Stored data:

------------------------------------------------

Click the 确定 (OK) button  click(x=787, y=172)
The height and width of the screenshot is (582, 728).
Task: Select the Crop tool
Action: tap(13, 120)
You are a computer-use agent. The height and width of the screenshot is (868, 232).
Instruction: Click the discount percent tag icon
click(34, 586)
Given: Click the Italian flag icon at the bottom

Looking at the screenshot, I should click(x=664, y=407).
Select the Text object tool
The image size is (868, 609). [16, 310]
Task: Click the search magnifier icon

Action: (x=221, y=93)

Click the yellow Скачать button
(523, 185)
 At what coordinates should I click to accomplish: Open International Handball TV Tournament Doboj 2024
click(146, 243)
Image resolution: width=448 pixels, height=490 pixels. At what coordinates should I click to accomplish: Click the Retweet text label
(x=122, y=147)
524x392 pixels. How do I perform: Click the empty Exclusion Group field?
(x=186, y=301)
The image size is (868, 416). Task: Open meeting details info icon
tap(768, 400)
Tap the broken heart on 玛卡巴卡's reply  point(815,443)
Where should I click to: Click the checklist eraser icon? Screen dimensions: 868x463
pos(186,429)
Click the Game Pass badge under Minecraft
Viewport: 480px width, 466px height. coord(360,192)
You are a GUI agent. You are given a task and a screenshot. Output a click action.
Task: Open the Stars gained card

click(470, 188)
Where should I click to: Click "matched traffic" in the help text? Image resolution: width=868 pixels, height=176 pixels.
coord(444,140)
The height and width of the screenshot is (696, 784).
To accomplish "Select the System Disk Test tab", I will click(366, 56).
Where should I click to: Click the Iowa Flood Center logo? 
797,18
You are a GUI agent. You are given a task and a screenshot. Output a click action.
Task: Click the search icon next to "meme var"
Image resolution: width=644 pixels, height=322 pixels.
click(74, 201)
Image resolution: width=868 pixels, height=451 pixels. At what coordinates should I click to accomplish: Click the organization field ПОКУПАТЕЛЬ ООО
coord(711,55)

------------------------------------------------

The full set of entries should be transcribed exactly.

## YOUR RESPONSE
Click the 确定 (OK) button  click(x=787, y=172)
The height and width of the screenshot is (582, 728).
Task: Select the Crop tool
Action: tap(13, 120)
You are a computer-use agent. The height and width of the screenshot is (868, 232).
Instruction: Click the discount percent tag icon
click(34, 586)
Given: Click the Italian flag icon at the bottom

Looking at the screenshot, I should click(x=664, y=407).
Select the Text object tool
The image size is (868, 609). [16, 310]
Task: Click the search magnifier icon

Action: (x=221, y=93)

Click the yellow Скачать button
(523, 185)
 At what coordinates should I click to accomplish: Open International Handball TV Tournament Doboj 2024
click(146, 243)
Image resolution: width=448 pixels, height=490 pixels. At what coordinates should I click to accomplish: Click the Retweet text label
(x=122, y=147)
524x392 pixels. How do I perform: Click the empty Exclusion Group field?
(x=186, y=301)
The image size is (868, 416). Task: Open meeting details info icon
tap(768, 400)
Tap the broken heart on 玛卡巴卡's reply  point(815,443)
Where should I click to: Click the checklist eraser icon? Screen dimensions: 868x463
pos(186,429)
Click the Game Pass badge under Minecraft
Viewport: 480px width, 466px height. coord(360,192)
You are a GUI agent. You are given a task and a screenshot. Output a click action.
Task: Open the Stars gained card

click(470, 188)
Where should I click to: Click "matched traffic" in the help text? Image resolution: width=868 pixels, height=176 pixels.
coord(444,140)
The height and width of the screenshot is (696, 784).
To accomplish "Select the System Disk Test tab", I will click(366, 56).
Where should I click to: Click the Iowa Flood Center logo? 
797,18
You are a GUI agent. You are given a task and a screenshot. Output a click action.
Task: Click the search icon next to "meme var"
Image resolution: width=644 pixels, height=322 pixels.
click(74, 201)
Image resolution: width=868 pixels, height=451 pixels. At what coordinates should I click to accomplish: Click the organization field ПОКУПАТЕЛЬ ООО
coord(711,55)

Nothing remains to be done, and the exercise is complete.